Prato, falsi certificati residenza ai cinesi: arrestato anche funzionario Comune

PRATO – Rilasciavano falsi certificati di residenza ai cinesi con la complicità di un funzionario del comune: il prezzo variava dai 600 ai 1.500 euro a persona. Succedeva a Prato dove la Guardia di Finanza ha arrestato 11 persone appartenenti ad una presunta associazione a delinquere composta da italiani e cinesi. Tra loro anche il pubblico ufficiale coinvolto: si tratta di un dipendente del Comune di Prato addetto alle certificazioni di residenza.

I provvedimenti sono stati emessi dal Gip del tribunale di Prato.

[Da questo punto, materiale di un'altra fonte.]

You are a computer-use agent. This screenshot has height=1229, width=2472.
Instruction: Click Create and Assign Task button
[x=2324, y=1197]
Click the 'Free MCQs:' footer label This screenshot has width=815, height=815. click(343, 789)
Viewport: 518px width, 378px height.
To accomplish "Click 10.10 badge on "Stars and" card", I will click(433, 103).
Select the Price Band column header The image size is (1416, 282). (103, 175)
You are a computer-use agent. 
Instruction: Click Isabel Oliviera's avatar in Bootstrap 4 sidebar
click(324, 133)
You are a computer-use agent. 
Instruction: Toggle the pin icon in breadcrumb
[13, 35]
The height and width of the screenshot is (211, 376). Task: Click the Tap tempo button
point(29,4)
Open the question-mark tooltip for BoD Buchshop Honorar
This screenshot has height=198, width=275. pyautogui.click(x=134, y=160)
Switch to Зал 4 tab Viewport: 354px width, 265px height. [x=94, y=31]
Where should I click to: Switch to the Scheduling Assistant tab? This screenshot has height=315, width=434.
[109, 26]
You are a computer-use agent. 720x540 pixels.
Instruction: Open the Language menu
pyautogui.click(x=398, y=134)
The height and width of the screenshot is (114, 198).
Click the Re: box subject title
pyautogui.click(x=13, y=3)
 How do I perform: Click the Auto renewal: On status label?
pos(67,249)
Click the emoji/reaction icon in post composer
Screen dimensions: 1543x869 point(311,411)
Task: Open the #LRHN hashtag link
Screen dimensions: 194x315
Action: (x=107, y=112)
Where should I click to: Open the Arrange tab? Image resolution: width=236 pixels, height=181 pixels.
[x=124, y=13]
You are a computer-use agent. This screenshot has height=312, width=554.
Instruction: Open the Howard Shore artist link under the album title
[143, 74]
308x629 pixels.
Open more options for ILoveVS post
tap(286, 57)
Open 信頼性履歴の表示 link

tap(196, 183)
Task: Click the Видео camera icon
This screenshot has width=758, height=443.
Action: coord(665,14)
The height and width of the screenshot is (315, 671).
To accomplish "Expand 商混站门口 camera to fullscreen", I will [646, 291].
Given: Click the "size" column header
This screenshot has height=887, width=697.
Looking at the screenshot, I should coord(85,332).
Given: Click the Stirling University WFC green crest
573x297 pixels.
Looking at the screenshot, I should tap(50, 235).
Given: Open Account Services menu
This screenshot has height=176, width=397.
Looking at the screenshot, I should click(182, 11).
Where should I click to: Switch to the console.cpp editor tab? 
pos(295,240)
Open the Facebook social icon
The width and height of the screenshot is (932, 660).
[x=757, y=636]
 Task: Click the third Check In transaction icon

Secondo quanto ricostruito dagli investigatori, l’associazione – attraverso la complicità del pubblico ufficiale – riusciva ad ottenere illecitamente, in cambio di denaro ed altre utilità, le iscrizioni all’anagrafe di cittadini cinesi che non ne avevano i requisiti ed erano entrati in Italia illegalmente. Dalle indagini sarebbe emerso che almeno 300 cittadini cinesi hanno usufruito dell’associazione per avere i documenti.

I cittadini cinesi che a Prato hanno ottenuto illecitamente i documenti di residenza avrebbero pagato una tangente che variava tra i 600 e i 1.500 euro a persona. I soldi, secondo quanto ricostruito dalle indagini, sarebbero finiti ad alcuni loro connazionali che, dopo aver requisito i passaporti agli immigrati, giravano parte del compenso ai loro soci italiani. In otto mesi l’organizzazione avrebbe guadagnato tra i 180mila e i 450mila euro.

Contestualmente agli arresti, centinaia di militari della Guardia di Finanza, coordinati dalla procura di Prato, stanno eseguendo oltre 300 perquisizioni.